I have two models like this:

class User(models.Model):
    email = models.EmailField()

class Report(models.Model):
    user = models.ForeignKey(User)

In reality each model has more fields which are of no consequence to this question.

I want to filter all users who have an email which starts with 'a' and have no reports. There will be more .filter() and .exclude() criteria based on other fields.

I want to approach it like this:

users = User.objects.filter(email__like = 'a%')

users = users.filter(<other filters>)

users = ???

I would like ??? to filter out users who do not have reports associated with them. How would I do this? If this is not possible as I have presented it, what is an alternate approach?


Solution 1:

Note: this answer was written in 2013 for Django 1.5. See the other answers for better approaches that work with newer versions of Django

Use isnull.

users_without_reports = User.objects.filter(report__isnull=True)
users_with_reports = User.objects.filter(report__isnull=False).distinct()

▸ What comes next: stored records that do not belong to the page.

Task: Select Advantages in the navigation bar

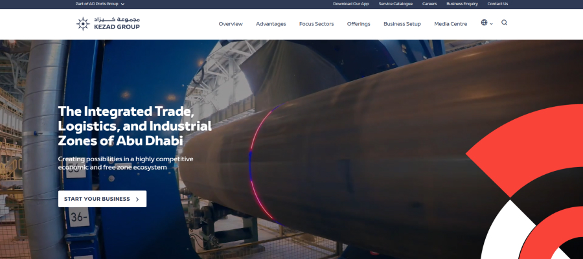Action: coord(271,24)
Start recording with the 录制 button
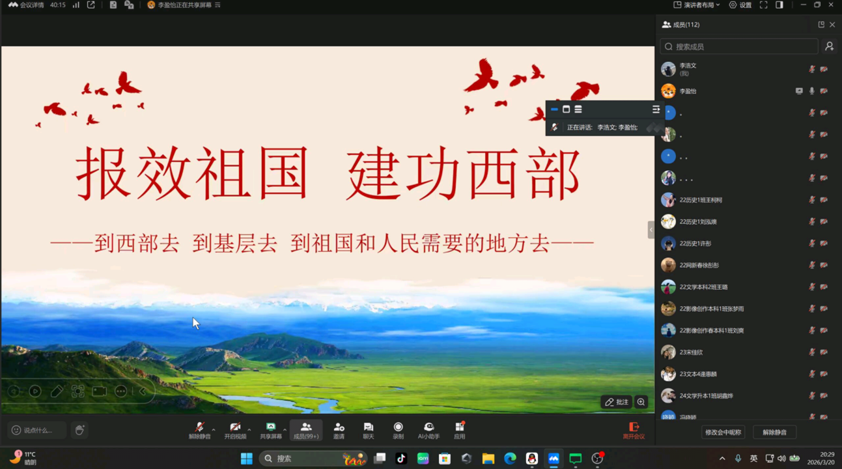 (x=398, y=430)
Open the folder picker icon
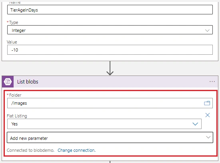Viewport: 220px width, 163px height. (207, 103)
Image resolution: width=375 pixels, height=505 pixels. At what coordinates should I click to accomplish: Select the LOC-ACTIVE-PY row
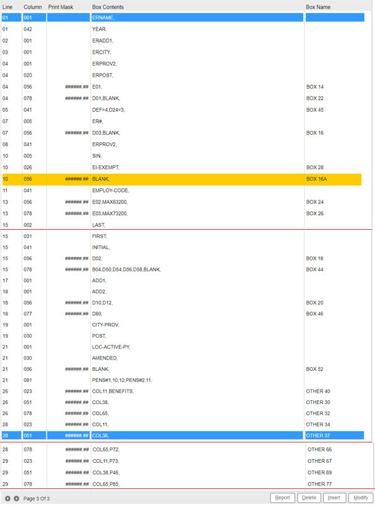click(183, 347)
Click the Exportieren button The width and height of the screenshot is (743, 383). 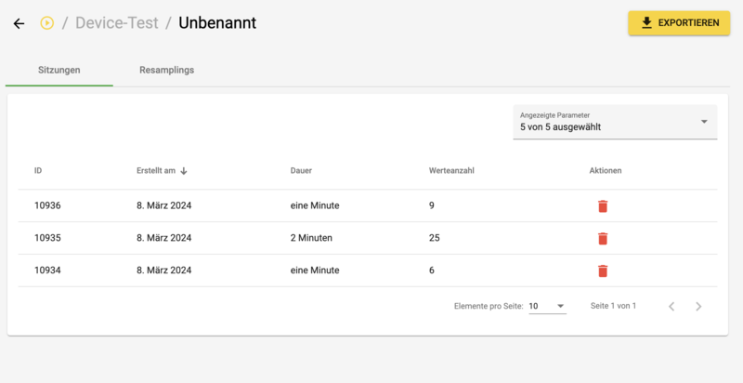679,22
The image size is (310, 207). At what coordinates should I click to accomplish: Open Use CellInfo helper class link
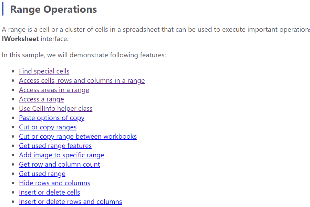click(x=55, y=108)
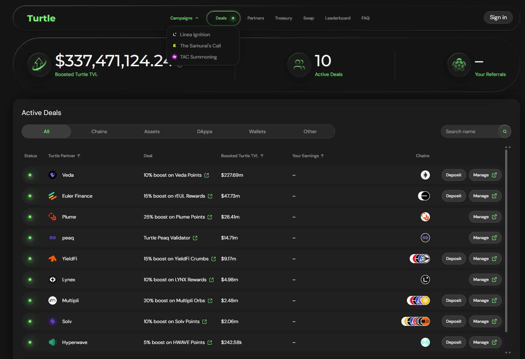Image resolution: width=525 pixels, height=359 pixels.
Task: Switch to the Chains filter tab
Action: pos(99,131)
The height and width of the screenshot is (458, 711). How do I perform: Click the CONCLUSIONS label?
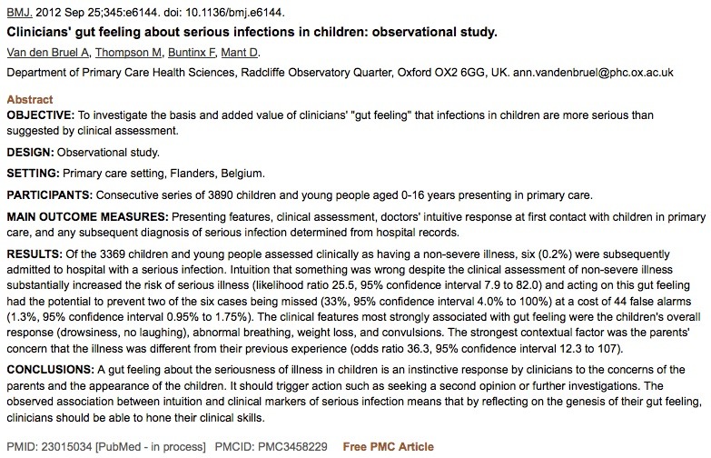(50, 370)
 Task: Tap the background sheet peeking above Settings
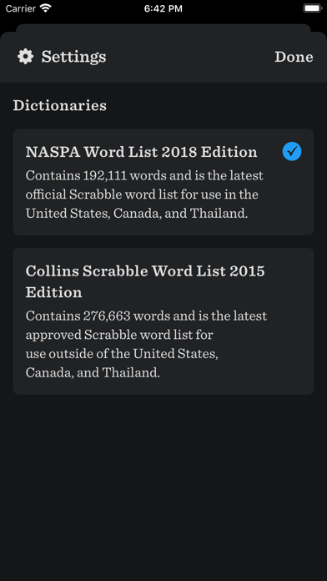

When you use isnull=False, the distinct() is required to prevent duplicate results.

Solution 2:

As of Django 3.0 you can now use expressions directly in a filter(), removing the unnecessary SQL clause:

User.objects.filter(
    ~Exists(Reports.objects.filter(user__eq=OuterRef('pk'))),
    email__startswith='a'
)
SELECT user.pk, user.email
FROM user
WHERE NOT EXISTS (SELECT U0.pk FROM reports U0 WHERE U0.user = user.pk) AND email LIKE 'a%';

Docs:

  • Exists
  • OuterRef
  • Filtering on a Subquery() or Exists() expressions

For Django 1.11+ you can add EXISTS subqueries:

User.objects.annotate(
    no_reports=~Exists(Reports.objects.filter(user__eq=OuterRef('pk')))
).filter(
    email__startswith='a',
    no_reports=True
)

This generates SQL something like this:

SELECT
    user.pk,
    user.email,
    NOT EXISTS (SELECT U0.pk FROM reports U0 WHERE U0.user = user.pk) AS no_reports
FROM user
WHERE email LIKE 'a%' AND NOT EXISTS (SELECT U0.pk FROM reports U0 WHERE U0.user = user.pk);

A NOT EXISTS clause is almost always the most efficient way to do a "not exists" filter.